Regardless of their "dead" marriage, perhaps being honest is the RIGHT thing to do.

 

So you'd choose to cause pain to the innocent party?

 

Seems strange that you are so anti cheater, but would want to cause pain to the victim!

Posted (edited)
So you'd choose to cause pain to the innocent party?

 

Seems strange that you are so anti cheater, but would want to cause pain to the victim!

 

A strange comment to make.

 

The sudden ability to feel empathy and have a conscience over how the "victim" may feel? Now, after all is said and done?

 

The only reason a cheater would have this mindset is for their own self-preservation. It's better to hide than to suffer the repercussions. It's not about the victim's feelings.

 

The truth, while it will cause pain, helps the "victim" to decide if he wants to spend the rest of his life with a lie. I think, at least that much is owed to the victim.

Edited by Zahara
  • Like 2
Posted
A strange comment to make.

 

The sudden ability to feel empathy and have a conscience over how the "victim" may feel? Now, after all is said and done?

 

The only reason a cheater would have this mindset is for their own self-preservation. It's better to hide than to suffer the repercussions.
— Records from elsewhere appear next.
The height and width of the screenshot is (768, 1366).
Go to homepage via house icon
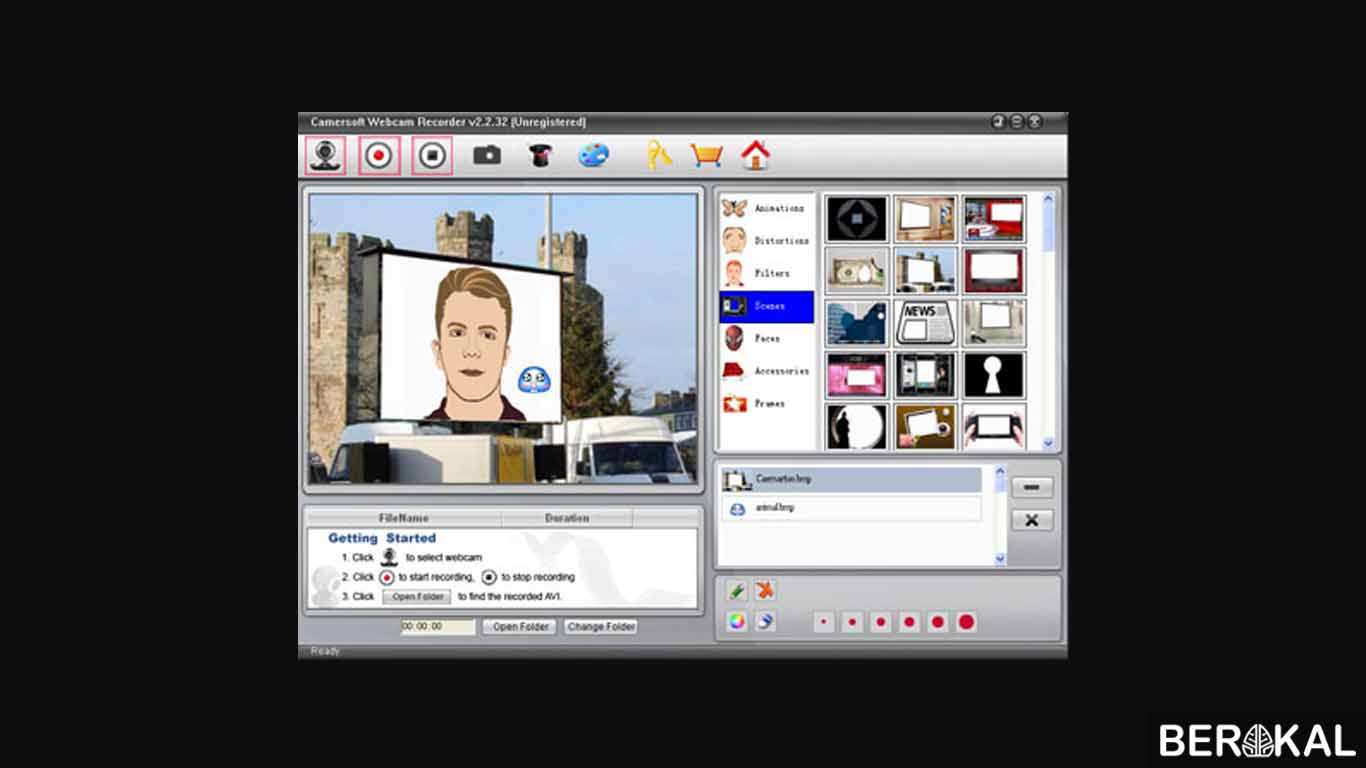(756, 154)
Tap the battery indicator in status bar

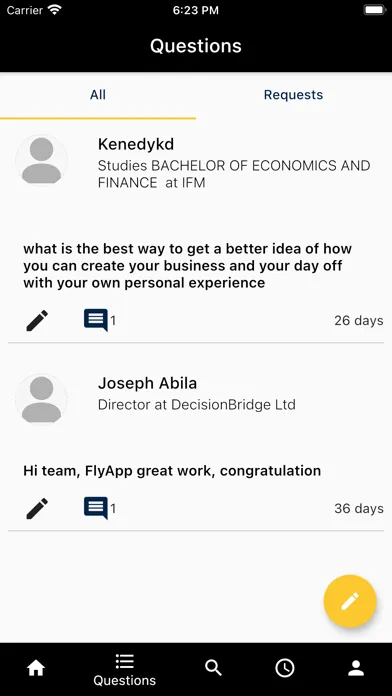(x=374, y=10)
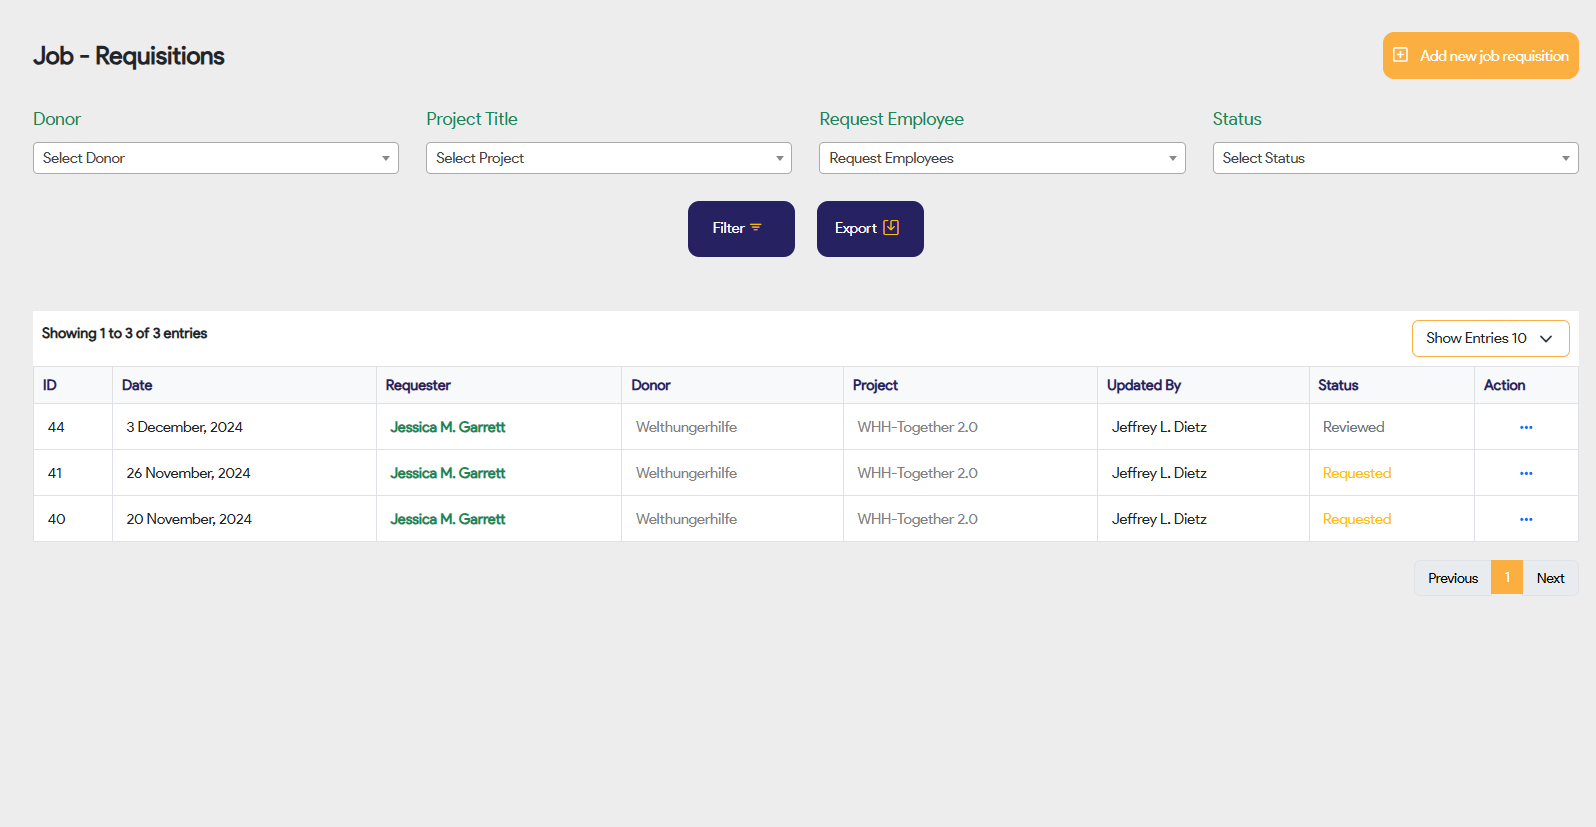Go to the Previous page
This screenshot has width=1596, height=827.
1452,578
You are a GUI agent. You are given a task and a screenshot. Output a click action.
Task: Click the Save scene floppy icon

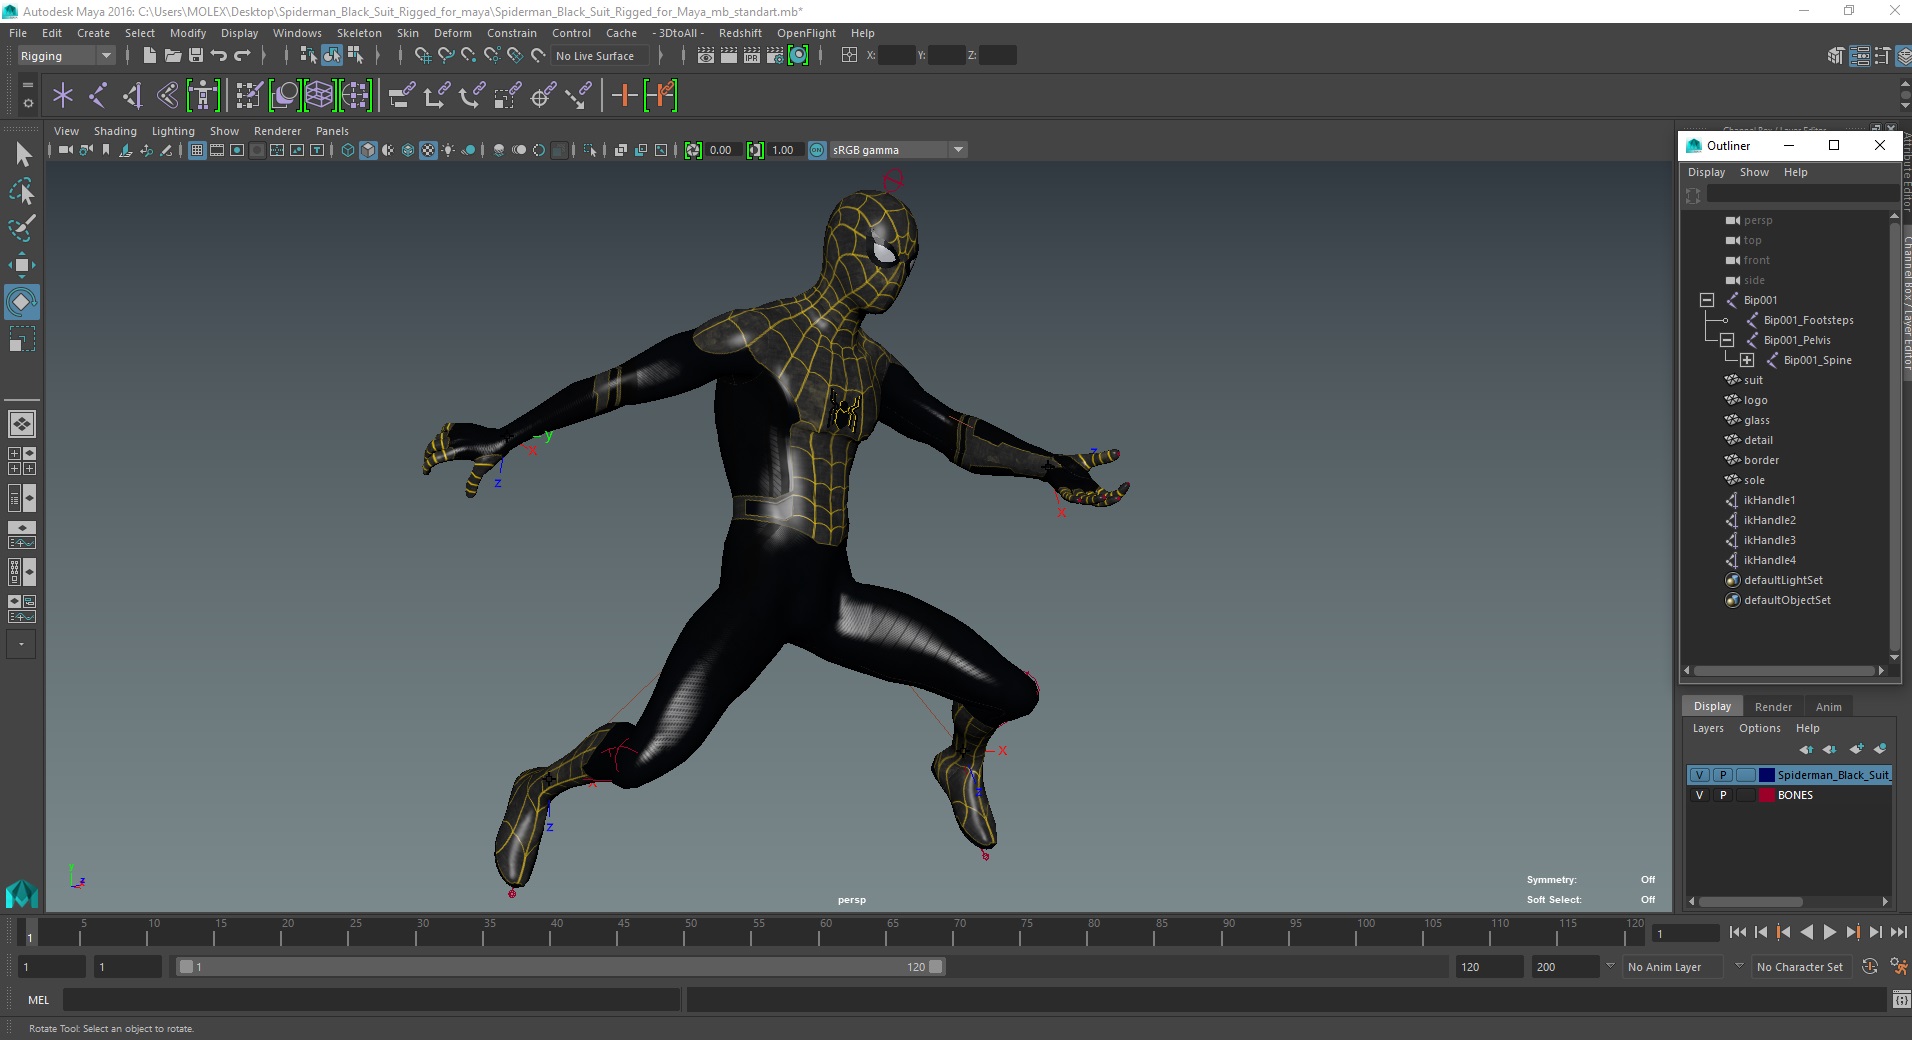(196, 56)
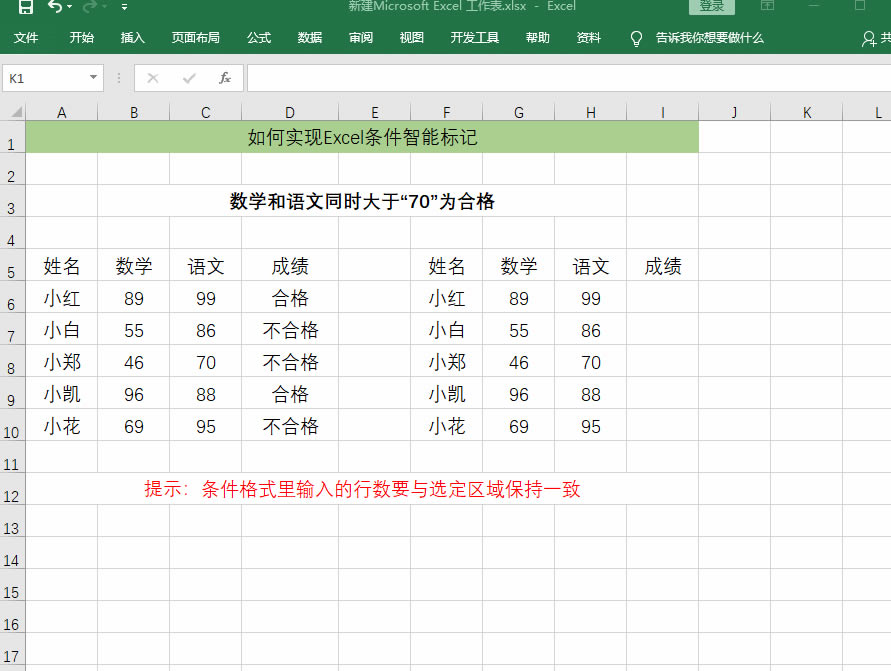Open the Undo history dropdown arrow
Screen dimensions: 891x671
(69, 7)
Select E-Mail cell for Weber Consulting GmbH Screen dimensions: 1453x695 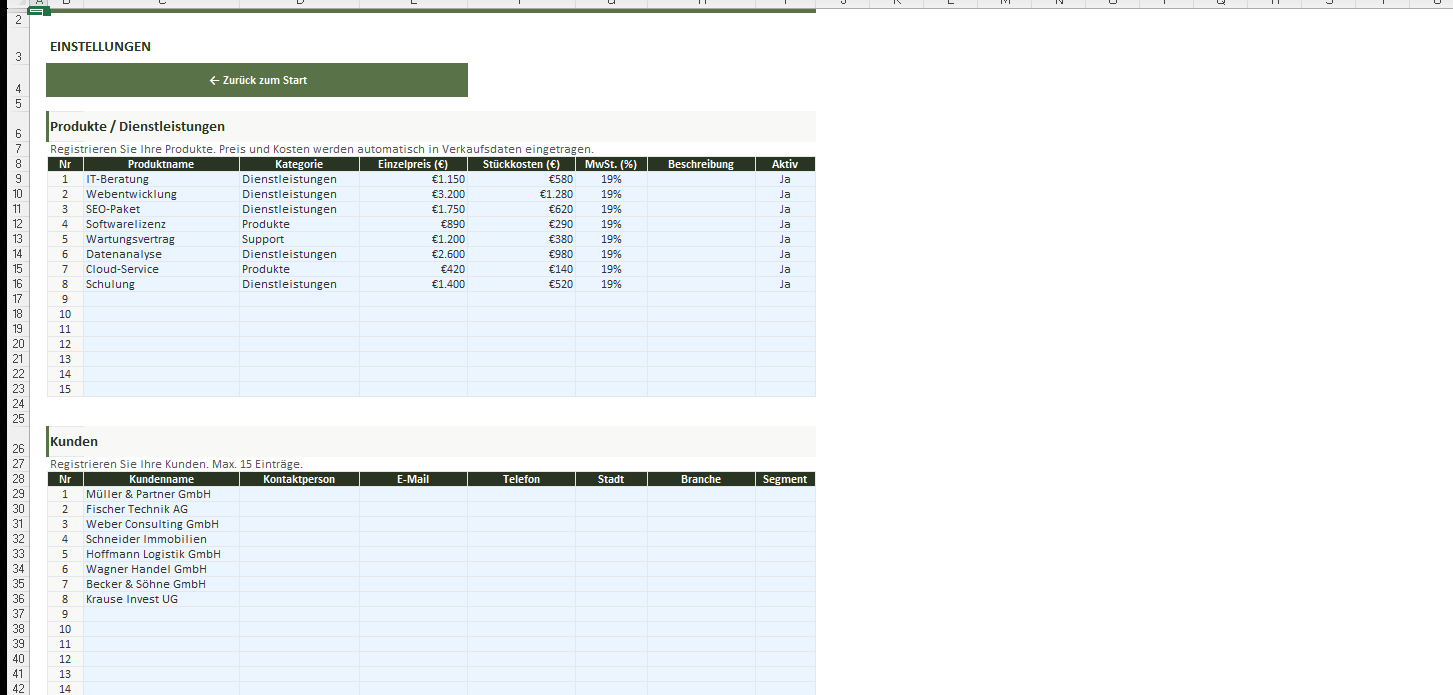(x=413, y=524)
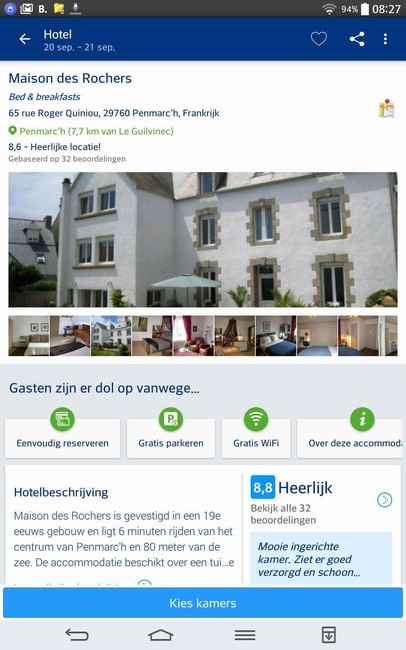Open the three-dot overflow menu

[x=386, y=39]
It's not about the victim's feelings.

 

The truth, while it will cause pain, helps the "victim" to decide if he wants to spend the rest of his life with a lie. I think, at least that much is owed to the victim.

 

Was going to respond earlier but decided against it, can't discuss with the cheater mindset.

 

That said you've articulated my feelings better than I could of done myself Zahara, so for that I am grateful :)

  • Like 1
  • Author
Posted

Well Zahara you are right...I must stop posting on this site especially since all I am going to get is judgement from people who feel themselves morally superior. Well done you guys...you've done nothing wrong in life... It was a mistake for me to think that I could get some perspective from folks who do know what right and wrong are, but also know that people really make very very bad mistakes and choices anyway. I know I caused my own suffering and it's fine for you guys to pass sentence but I'm living through my own hell and since I cannot even go into therapy I thought sharing here would help...but thanks for making me feel more depressed than ever...

Learning_slowly at least there's one aspect you've understood...thank God for small mercies!!!